EXCERPTED DATA Start Marker

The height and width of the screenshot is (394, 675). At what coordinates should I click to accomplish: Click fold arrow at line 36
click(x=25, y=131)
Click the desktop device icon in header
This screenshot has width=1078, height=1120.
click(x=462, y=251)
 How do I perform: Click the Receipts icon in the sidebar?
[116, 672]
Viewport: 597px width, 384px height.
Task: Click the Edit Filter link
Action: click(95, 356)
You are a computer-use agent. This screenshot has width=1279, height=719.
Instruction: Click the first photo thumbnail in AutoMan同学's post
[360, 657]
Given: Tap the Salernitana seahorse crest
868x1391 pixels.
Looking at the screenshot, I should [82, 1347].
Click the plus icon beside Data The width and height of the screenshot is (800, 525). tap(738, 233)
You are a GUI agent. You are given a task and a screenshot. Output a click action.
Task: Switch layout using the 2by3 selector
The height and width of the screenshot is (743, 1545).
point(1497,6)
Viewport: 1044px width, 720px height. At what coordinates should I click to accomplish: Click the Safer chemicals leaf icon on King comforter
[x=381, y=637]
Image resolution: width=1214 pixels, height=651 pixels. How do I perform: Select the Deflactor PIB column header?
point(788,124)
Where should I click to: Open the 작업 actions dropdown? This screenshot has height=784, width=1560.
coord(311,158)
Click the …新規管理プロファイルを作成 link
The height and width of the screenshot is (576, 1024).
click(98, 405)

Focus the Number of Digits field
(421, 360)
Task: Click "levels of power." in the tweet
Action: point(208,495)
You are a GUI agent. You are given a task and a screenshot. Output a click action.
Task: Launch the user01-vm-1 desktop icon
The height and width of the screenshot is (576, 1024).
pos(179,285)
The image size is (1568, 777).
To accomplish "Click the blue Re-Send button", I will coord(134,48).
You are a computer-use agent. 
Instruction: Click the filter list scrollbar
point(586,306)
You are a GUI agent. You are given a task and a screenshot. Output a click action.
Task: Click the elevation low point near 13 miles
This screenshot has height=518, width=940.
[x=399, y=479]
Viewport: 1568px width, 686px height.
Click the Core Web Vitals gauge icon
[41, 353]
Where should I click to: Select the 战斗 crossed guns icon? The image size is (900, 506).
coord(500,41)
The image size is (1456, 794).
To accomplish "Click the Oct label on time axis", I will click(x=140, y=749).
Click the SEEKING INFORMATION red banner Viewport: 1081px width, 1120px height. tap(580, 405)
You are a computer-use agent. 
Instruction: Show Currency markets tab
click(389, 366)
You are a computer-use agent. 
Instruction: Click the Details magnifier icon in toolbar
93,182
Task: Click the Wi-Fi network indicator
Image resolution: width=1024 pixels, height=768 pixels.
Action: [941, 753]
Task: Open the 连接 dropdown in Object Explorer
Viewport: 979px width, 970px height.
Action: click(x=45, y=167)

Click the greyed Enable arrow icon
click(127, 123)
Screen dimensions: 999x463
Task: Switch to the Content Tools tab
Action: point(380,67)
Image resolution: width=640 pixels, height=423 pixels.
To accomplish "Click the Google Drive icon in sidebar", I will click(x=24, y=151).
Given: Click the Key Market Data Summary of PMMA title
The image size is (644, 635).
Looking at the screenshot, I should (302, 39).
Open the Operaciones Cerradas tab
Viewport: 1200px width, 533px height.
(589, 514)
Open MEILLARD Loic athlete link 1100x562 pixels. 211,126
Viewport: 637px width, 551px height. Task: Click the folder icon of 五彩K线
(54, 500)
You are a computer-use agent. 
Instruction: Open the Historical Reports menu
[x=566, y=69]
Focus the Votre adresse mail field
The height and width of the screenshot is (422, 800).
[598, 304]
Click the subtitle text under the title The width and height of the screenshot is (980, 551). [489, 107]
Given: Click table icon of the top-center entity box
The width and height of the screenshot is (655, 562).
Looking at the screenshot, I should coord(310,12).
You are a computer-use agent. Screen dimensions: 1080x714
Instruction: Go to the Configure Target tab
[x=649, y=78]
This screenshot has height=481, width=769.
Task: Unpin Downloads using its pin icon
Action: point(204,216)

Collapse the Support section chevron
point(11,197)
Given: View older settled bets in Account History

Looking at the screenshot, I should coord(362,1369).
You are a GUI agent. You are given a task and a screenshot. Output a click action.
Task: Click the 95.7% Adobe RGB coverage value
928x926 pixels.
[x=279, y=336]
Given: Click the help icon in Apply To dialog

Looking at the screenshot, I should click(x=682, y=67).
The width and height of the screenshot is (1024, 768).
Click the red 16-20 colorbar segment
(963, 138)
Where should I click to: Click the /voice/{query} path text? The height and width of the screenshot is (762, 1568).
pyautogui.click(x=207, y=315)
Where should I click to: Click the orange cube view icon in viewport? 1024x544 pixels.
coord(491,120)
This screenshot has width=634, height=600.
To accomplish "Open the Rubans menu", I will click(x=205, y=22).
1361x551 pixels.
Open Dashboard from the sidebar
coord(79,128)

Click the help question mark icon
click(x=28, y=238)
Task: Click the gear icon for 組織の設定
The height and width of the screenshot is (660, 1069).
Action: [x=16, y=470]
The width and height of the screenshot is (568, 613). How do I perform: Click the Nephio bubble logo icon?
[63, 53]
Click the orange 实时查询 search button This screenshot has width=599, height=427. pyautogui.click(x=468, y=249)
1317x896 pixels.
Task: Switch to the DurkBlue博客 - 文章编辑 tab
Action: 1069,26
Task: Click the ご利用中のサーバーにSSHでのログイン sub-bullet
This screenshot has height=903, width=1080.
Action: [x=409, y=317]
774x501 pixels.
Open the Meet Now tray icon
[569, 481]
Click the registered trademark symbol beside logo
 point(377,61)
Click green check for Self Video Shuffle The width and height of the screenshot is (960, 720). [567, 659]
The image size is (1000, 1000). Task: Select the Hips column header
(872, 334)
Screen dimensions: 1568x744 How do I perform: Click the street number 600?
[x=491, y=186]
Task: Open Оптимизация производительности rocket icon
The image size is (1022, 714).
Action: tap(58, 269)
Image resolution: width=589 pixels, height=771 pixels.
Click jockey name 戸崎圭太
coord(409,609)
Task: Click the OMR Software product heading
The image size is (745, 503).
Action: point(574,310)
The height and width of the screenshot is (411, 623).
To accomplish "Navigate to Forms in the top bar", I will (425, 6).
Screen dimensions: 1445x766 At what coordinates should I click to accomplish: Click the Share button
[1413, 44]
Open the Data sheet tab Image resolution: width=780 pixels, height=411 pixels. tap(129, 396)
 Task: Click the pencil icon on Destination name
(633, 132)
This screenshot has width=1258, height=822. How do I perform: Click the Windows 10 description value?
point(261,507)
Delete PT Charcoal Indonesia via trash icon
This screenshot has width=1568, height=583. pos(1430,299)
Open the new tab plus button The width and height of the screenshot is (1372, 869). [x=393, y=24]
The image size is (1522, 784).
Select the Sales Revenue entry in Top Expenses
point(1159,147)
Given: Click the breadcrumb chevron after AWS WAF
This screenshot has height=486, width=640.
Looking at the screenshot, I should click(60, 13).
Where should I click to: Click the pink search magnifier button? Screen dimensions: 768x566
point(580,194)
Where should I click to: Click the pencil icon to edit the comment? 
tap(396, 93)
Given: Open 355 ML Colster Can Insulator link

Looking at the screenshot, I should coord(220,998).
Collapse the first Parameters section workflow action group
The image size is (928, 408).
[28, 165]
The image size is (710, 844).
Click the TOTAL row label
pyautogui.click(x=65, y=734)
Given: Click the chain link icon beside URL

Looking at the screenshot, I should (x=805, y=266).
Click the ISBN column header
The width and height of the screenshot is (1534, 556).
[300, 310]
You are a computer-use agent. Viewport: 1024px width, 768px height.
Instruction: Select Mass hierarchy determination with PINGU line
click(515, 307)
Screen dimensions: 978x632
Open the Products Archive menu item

EXCERPTED DATA End Marker

Please return every entry exactly as it appears.

§ **ANSWER BOX**
The height and width of the screenshot is (394, 675). At what coordinates should I click to accomplish: Click fold arrow at line 36
click(x=25, y=131)
Click the desktop device icon in header
This screenshot has width=1078, height=1120.
click(x=462, y=251)
 How do I perform: Click the Receipts icon in the sidebar?
[116, 672]
Viewport: 597px width, 384px height.
Task: Click the Edit Filter link
Action: click(95, 356)
You are a computer-use agent. This screenshot has width=1279, height=719.
Instruction: Click the first photo thumbnail in AutoMan同学's post
[360, 657]
Given: Tap the Salernitana seahorse crest
868x1391 pixels.
Looking at the screenshot, I should [82, 1347].
Click the plus icon beside Data The width and height of the screenshot is (800, 525). tap(738, 233)
You are a GUI agent. You are given a task and a screenshot. Output a click action.
Task: Switch layout using the 2by3 selector
The height and width of the screenshot is (743, 1545).
point(1497,6)
Viewport: 1044px width, 720px height. At what coordinates should I click to accomplish: Click the Safer chemicals leaf icon on King comforter
[x=381, y=637]
Image resolution: width=1214 pixels, height=651 pixels. How do I perform: Select the Deflactor PIB column header?
point(788,124)
Where should I click to: Open the 작업 actions dropdown? This screenshot has height=784, width=1560.
coord(311,158)
Click the …新規管理プロファイルを作成 link
The height and width of the screenshot is (576, 1024).
click(98, 405)

Focus the Number of Digits field
(421, 360)
Task: Click "levels of power." in the tweet
Action: point(208,495)
You are a GUI agent. You are given a task and a screenshot. Output a click action.
Task: Launch the user01-vm-1 desktop icon
The height and width of the screenshot is (576, 1024).
pos(179,285)
The image size is (1568, 777).
To accomplish "Click the blue Re-Send button", I will coord(134,48).
You are a computer-use agent. 
Instruction: Click the filter list scrollbar
point(586,306)
You are a GUI agent. You are given a task and a screenshot. Output a click action.
Task: Click the elevation low point near 13 miles
This screenshot has height=518, width=940.
[x=399, y=479]
Viewport: 1568px width, 686px height.
Click the Core Web Vitals gauge icon
[41, 353]
Where should I click to: Select the 战斗 crossed guns icon? The image size is (900, 506).
coord(500,41)
The image size is (1456, 794).
To accomplish "Click the Oct label on time axis", I will click(x=140, y=749).
Click the SEEKING INFORMATION red banner Viewport: 1081px width, 1120px height. tap(580, 405)
You are a computer-use agent. 
Instruction: Show Currency markets tab
click(389, 366)
You are a computer-use agent. 
Instruction: Click the Details magnifier icon in toolbar
93,182
Task: Click the Wi-Fi network indicator
Image resolution: width=1024 pixels, height=768 pixels.
Action: [941, 753]
Task: Open the 连接 dropdown in Object Explorer
Viewport: 979px width, 970px height.
Action: click(x=45, y=167)

Click the greyed Enable arrow icon
click(127, 123)
Screen dimensions: 999x463
Task: Switch to the Content Tools tab
Action: point(380,67)
Image resolution: width=640 pixels, height=423 pixels.
To accomplish "Click the Google Drive icon in sidebar", I will click(x=24, y=151).
Given: Click the Key Market Data Summary of PMMA title
The image size is (644, 635).
Looking at the screenshot, I should (302, 39).
Open the Operaciones Cerradas tab
Viewport: 1200px width, 533px height.
(589, 514)
Open MEILLARD Loic athlete link 1100x562 pixels. 211,126
Viewport: 637px width, 551px height. Task: Click the folder icon of 五彩K线
(54, 500)
You are a computer-use agent. 
Instruction: Open the Historical Reports menu
[x=566, y=69]
Focus the Votre adresse mail field
The height and width of the screenshot is (422, 800).
[598, 304]
Click the subtitle text under the title The width and height of the screenshot is (980, 551). [489, 107]
Given: Click table icon of the top-center entity box
The width and height of the screenshot is (655, 562).
Looking at the screenshot, I should coord(310,12).
You are a computer-use agent. Screen dimensions: 1080x714
Instruction: Go to the Configure Target tab
[x=649, y=78]
This screenshot has height=481, width=769.
Task: Unpin Downloads using its pin icon
Action: point(204,216)

Collapse the Support section chevron
point(11,197)
Given: View older settled bets in Account History

Looking at the screenshot, I should coord(362,1369).
You are a GUI agent. You are given a task and a screenshot. Output a click action.
Task: Click the 95.7% Adobe RGB coverage value
928x926 pixels.
[x=279, y=336]
Given: Click the help icon in Apply To dialog

Looking at the screenshot, I should click(x=682, y=67).
The width and height of the screenshot is (1024, 768).
Click the red 16-20 colorbar segment
(963, 138)
Where should I click to: Click the /voice/{query} path text? The height and width of the screenshot is (762, 1568).
pyautogui.click(x=207, y=315)
Where should I click to: Click the orange cube view icon in viewport? 1024x544 pixels.
coord(491,120)
This screenshot has width=634, height=600.
To accomplish "Open the Rubans menu", I will click(x=205, y=22).
1361x551 pixels.
Open Dashboard from the sidebar
coord(79,128)

Click the help question mark icon
click(x=28, y=238)
Task: Click the gear icon for 組織の設定
The height and width of the screenshot is (660, 1069).
Action: [x=16, y=470]
The width and height of the screenshot is (568, 613). How do I perform: Click the Nephio bubble logo icon?
[63, 53]
Click the orange 实时查询 search button This screenshot has width=599, height=427. pyautogui.click(x=468, y=249)
1317x896 pixels.
Task: Switch to the DurkBlue博客 - 文章编辑 tab
Action: 1069,26
Task: Click the ご利用中のサーバーにSSHでのログイン sub-bullet
This screenshot has height=903, width=1080.
Action: [x=409, y=317]
774x501 pixels.
Open the Meet Now tray icon
[569, 481]
Click the registered trademark symbol beside logo
 point(377,61)
Click green check for Self Video Shuffle The width and height of the screenshot is (960, 720). [567, 659]
The image size is (1000, 1000). Task: Select the Hips column header
(872, 334)
Screen dimensions: 1568x744 How do I perform: Click the street number 600?
[x=491, y=186]
Task: Open Оптимизация производительности rocket icon
The image size is (1022, 714).
Action: tap(58, 269)
Image resolution: width=589 pixels, height=771 pixels.
Click jockey name 戸崎圭太
coord(409,609)
Task: Click the OMR Software product heading
The image size is (745, 503).
Action: point(574,310)
The height and width of the screenshot is (411, 623).
To accomplish "Navigate to Forms in the top bar", I will (425, 6).
Screen dimensions: 1445x766 At what coordinates should I click to accomplish: Click the Share button
[1413, 44]
Open the Data sheet tab Image resolution: width=780 pixels, height=411 pixels. tap(129, 396)
 Task: Click the pencil icon on Destination name
(633, 132)
This screenshot has width=1258, height=822. How do I perform: Click the Windows 10 description value?
point(261,507)
Delete PT Charcoal Indonesia via trash icon
This screenshot has width=1568, height=583. pos(1430,299)
Open the new tab plus button The width and height of the screenshot is (1372, 869). [x=393, y=24]
The image size is (1522, 784).
Select the Sales Revenue entry in Top Expenses
point(1159,147)
Given: Click the breadcrumb chevron after AWS WAF
This screenshot has height=486, width=640.
Looking at the screenshot, I should click(60, 13).
Where should I click to: Click the pink search magnifier button? Screen dimensions: 768x566
point(580,194)
Where should I click to: Click the pencil icon to edit the comment? 
tap(396, 93)
Given: Open 355 ML Colster Can Insulator link

Looking at the screenshot, I should coord(220,998).
Collapse the first Parameters section workflow action group
The image size is (928, 408).
[28, 165]
The image size is (710, 844).
Click the TOTAL row label
pyautogui.click(x=65, y=734)
Given: Click the chain link icon beside URL

Looking at the screenshot, I should (x=805, y=266).
Click the ISBN column header
The width and height of the screenshot is (1534, 556).
[300, 310]
You are a computer-use agent. Viewport: 1024px width, 768px height.
Instruction: Select Mass hierarchy determination with PINGU line
click(515, 307)
Screen dimensions: 978x632
Open the Products Archive menu item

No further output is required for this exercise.